> [Challenge]: Copy out every line of the material below without changing a single character.

★ ★ ★ ★

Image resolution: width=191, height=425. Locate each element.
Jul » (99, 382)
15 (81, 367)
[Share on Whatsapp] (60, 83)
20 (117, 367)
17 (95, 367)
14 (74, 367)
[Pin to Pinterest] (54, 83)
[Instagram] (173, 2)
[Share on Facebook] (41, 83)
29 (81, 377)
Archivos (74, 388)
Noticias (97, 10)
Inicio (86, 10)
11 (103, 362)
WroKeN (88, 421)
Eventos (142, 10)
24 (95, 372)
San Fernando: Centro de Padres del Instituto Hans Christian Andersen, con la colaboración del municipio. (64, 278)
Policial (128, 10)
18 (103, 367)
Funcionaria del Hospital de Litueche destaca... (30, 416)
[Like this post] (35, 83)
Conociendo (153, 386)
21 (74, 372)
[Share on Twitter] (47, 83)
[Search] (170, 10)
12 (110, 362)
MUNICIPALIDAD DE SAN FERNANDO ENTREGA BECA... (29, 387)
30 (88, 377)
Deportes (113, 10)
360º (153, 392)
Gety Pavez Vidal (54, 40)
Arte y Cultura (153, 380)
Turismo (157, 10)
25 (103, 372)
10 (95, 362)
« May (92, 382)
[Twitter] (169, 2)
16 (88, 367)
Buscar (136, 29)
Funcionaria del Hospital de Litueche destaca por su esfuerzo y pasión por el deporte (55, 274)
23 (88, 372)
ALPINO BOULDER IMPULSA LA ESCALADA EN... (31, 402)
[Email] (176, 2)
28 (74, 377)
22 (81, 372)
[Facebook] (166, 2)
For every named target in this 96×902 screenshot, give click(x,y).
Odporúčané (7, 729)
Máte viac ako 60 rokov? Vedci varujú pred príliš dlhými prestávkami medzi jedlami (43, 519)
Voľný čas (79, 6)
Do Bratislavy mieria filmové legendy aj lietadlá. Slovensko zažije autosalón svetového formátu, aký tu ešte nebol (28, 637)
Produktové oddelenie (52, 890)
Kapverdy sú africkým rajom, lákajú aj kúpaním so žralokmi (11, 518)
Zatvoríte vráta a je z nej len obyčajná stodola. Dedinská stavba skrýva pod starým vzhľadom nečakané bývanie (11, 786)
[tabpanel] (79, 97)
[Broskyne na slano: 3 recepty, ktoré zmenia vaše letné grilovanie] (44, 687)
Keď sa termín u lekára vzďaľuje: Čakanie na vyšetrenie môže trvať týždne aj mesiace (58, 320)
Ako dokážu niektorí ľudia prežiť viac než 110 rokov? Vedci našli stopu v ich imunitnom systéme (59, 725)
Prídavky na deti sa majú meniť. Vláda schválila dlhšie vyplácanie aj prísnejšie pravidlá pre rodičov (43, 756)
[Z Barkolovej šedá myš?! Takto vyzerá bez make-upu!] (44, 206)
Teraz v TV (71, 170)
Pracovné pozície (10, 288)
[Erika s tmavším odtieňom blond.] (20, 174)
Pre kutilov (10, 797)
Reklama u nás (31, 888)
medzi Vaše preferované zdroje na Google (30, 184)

★ ★ ★ ★

> [Response to the task]:
Image resolution: width=191, height=425. Locate each element.
Jul » (99, 382)
15 (81, 367)
[Share on Whatsapp] (60, 83)
20 (117, 367)
17 (95, 367)
14 (74, 367)
[Pin to Pinterest] (54, 83)
[Instagram] (173, 2)
[Share on Facebook] (41, 83)
29 (81, 377)
Archivos (74, 388)
Noticias (97, 10)
Inicio (86, 10)
11 (103, 362)
WroKeN (88, 421)
Eventos (142, 10)
24 (95, 372)
San Fernando: Centro de Padres del Instituto Hans Christian Andersen, con la colaboración del municipio. (64, 278)
Policial (128, 10)
18 (103, 367)
Funcionaria del Hospital de Litueche destaca... (30, 416)
[Like this post] (35, 83)
Conociendo (153, 386)
21 (74, 372)
[Share on Twitter] (47, 83)
[Search] (170, 10)
12 (110, 362)
MUNICIPALIDAD DE SAN FERNANDO ENTREGA BECA... (29, 387)
30 (88, 377)
Deportes (113, 10)
360º (153, 392)
Gety Pavez Vidal (54, 40)
Arte y Cultura (153, 380)
Turismo (157, 10)
25 (103, 372)
10 (95, 362)
« May (92, 382)
[Twitter] (169, 2)
16 (88, 367)
Buscar (136, 29)
Funcionaria del Hospital de Litueche destaca por su esfuerzo y pasión por el deporte (55, 274)
23 (88, 372)
ALPINO BOULDER IMPULSA LA ESCALADA EN... (31, 402)
[Email] (176, 2)
28 (74, 377)
22 (81, 372)
[Facebook] (166, 2)
For every named target in this 96×902 screenshot, give click(x,y).
Odporúčané (7, 729)
Máte viac ako 60 rokov? Vedci varujú pred príliš dlhými prestávkami medzi jedlami (43, 519)
Voľný čas (79, 6)
Do Bratislavy mieria filmové legendy aj lietadlá. Slovensko zažije autosalón svetového formátu, aký tu ešte nebol (28, 637)
Produktové oddelenie (52, 890)
Kapverdy sú africkým rajom, lákajú aj kúpaním so žralokmi (11, 518)
Zatvoríte vráta a je z nej len obyčajná stodola. Dedinská stavba skrýva pod starým vzhľadom nečakané bývanie (11, 786)
[tabpanel] (79, 97)
[Broskyne na slano: 3 recepty, ktoré zmenia vaše letné grilovanie] (44, 687)
Keď sa termín u lekára vzďaľuje: Čakanie na vyšetrenie môže trvať týždne aj mesiace (58, 320)
Ako dokážu niektorí ľudia prežiť viac než 110 rokov? Vedci našli stopu v ich imunitnom systéme (59, 725)
Prídavky na deti sa majú meniť. Vláda schválila dlhšie vyplácanie aj prísnejšie pravidlá pre rodičov (43, 756)
[Z Barkolovej šedá myš?! Takto vyzerá bez make-upu!] (44, 206)
Teraz v TV (71, 170)
Pracovné pozície (10, 288)
[Erika s tmavším odtieňom blond.] (20, 174)
Pre kutilov (10, 797)
Reklama u nás (31, 888)
medzi Vaše preferované zdroje na Google (30, 184)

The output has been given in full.